The report is based on recently released maps monitoring global carbon emissions between forests and the atmosphere during the period 2001-2020, using site-level monitoring to analyze the climate impacts of forests and the effects of human activities on this world heritage. Sites.
“Our analysis illustrates how to stop taking nature for granted and evaluate the climate benefits created by these and other important forests around the world,” Harris said.
Forests play an important role in all communities. According to the International Union for Conservation of Nature, which contributed to this report, About 25% of the world’s populationTo a large extent in developing countries, forests depend on it for its livelihood. In addition, forests contribute up to US $ 100 billion a year in goods and services. They are also home to 80% of the Earth’s biodiversity.
The ability of forests to prevent climate crisis from getting out of control makes the threats they face even more worrying, Resente said.

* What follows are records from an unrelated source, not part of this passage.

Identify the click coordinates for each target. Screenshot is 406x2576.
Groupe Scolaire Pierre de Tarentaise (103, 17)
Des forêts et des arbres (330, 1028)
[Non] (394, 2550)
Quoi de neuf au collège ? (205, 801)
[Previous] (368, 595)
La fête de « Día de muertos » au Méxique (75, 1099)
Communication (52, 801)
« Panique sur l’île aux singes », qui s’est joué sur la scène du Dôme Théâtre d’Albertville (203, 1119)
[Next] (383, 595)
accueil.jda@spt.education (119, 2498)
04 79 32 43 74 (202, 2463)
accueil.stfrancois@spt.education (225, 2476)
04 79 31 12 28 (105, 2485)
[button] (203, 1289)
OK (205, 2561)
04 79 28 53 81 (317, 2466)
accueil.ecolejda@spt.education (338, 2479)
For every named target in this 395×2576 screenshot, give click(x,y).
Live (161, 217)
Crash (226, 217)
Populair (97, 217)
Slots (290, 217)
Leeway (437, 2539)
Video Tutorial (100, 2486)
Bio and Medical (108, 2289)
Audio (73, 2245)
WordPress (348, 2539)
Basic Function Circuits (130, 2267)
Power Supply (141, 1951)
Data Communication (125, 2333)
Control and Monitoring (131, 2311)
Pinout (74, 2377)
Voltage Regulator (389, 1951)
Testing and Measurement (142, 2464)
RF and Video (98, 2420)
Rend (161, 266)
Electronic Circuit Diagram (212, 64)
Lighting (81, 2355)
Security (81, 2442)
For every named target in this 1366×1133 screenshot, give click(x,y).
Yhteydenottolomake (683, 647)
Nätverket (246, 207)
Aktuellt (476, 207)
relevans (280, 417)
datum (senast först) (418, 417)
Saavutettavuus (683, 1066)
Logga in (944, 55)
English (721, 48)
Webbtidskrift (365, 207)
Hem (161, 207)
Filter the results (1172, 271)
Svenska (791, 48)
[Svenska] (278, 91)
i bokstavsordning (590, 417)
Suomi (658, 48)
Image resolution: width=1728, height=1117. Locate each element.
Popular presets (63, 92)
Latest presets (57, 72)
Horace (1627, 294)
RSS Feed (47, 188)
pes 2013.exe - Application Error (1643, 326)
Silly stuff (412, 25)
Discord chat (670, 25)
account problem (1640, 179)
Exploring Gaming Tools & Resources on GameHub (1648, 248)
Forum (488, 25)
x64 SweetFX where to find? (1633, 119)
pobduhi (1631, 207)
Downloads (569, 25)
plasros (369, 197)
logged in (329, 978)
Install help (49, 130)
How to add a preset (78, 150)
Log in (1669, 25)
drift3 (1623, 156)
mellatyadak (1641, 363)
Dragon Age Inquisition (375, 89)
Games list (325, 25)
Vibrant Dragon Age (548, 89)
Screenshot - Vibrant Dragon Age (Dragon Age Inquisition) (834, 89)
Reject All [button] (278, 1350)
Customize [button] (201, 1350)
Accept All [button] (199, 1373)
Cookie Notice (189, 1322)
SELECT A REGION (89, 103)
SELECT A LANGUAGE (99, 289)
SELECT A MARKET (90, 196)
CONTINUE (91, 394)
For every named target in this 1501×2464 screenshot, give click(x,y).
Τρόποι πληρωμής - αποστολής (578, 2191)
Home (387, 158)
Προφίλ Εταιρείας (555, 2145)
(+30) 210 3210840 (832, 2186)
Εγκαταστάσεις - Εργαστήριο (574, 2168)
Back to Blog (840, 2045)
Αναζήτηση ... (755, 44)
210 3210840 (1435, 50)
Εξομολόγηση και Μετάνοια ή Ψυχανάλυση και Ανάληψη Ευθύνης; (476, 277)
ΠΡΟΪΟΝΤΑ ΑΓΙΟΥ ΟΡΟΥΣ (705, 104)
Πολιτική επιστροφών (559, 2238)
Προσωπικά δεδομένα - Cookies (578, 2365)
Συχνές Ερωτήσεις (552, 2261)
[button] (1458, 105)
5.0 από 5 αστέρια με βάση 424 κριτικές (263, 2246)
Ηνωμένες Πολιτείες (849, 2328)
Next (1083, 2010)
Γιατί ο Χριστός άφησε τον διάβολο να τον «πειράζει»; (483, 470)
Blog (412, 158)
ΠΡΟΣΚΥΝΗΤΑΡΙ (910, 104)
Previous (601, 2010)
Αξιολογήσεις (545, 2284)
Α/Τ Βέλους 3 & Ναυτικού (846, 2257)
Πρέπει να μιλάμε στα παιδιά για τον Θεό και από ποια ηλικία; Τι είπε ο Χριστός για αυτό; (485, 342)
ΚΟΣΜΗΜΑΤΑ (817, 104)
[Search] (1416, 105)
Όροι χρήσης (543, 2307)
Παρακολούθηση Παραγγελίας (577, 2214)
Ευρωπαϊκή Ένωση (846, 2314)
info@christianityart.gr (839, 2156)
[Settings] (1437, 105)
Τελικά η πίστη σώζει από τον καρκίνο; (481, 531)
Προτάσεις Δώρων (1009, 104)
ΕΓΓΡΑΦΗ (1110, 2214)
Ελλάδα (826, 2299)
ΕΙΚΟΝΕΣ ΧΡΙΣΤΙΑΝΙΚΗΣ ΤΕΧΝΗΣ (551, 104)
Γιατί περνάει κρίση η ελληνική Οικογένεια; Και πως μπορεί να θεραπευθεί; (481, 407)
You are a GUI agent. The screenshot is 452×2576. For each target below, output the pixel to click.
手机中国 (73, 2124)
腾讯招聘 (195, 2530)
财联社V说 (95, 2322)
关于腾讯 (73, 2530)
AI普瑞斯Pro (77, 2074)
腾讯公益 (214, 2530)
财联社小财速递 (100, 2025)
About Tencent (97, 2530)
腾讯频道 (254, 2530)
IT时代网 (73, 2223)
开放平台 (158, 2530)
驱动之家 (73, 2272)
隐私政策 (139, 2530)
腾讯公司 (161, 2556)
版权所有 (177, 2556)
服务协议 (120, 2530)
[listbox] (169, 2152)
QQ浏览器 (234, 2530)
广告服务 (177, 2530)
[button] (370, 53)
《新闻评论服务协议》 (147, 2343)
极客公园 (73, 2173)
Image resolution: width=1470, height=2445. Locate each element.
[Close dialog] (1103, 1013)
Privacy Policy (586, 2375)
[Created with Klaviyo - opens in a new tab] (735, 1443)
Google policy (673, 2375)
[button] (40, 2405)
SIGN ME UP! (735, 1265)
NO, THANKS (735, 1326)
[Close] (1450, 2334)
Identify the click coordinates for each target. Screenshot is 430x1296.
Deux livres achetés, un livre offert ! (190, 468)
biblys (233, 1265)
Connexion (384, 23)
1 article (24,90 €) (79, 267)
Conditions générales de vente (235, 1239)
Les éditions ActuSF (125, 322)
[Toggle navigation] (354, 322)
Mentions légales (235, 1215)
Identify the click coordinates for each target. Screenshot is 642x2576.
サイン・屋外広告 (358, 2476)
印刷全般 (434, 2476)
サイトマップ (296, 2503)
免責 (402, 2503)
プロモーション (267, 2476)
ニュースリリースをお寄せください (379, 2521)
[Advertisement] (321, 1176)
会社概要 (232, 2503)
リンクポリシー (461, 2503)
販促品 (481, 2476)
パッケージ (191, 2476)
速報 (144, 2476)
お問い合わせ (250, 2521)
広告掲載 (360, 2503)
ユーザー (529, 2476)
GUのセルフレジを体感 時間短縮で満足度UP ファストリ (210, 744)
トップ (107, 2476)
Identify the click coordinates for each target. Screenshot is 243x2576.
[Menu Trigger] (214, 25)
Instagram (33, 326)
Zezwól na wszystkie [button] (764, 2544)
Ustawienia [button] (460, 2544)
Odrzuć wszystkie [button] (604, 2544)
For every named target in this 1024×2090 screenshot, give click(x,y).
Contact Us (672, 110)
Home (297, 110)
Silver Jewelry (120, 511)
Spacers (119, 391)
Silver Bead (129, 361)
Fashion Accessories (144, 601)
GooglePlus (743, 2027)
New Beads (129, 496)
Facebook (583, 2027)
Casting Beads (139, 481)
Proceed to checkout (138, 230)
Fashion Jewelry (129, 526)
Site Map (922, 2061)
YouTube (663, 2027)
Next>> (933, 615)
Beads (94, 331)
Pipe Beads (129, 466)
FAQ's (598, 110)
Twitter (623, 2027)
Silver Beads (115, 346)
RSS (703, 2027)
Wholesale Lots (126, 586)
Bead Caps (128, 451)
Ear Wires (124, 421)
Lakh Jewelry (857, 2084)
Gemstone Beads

World leaders will meet next week in Glasgow, Scotland International Climate Negotiations Funded by the UN, it seeks to ensure that countries further reduce fossil fuels and establish deadlines for coal use. They will discuss the strong commitments to protect and restore the planet’s forests from carbon sinking and end deforestation.
“We hope to truly unleash climate action to protect these gems, which are World Heritage Sites,” Resente said. “They are laboratories of environmental change as a whole, not just climate, but biodiversity. We want to facilitate dialogue with key actors to fund these sites and provide some sustainable investment.”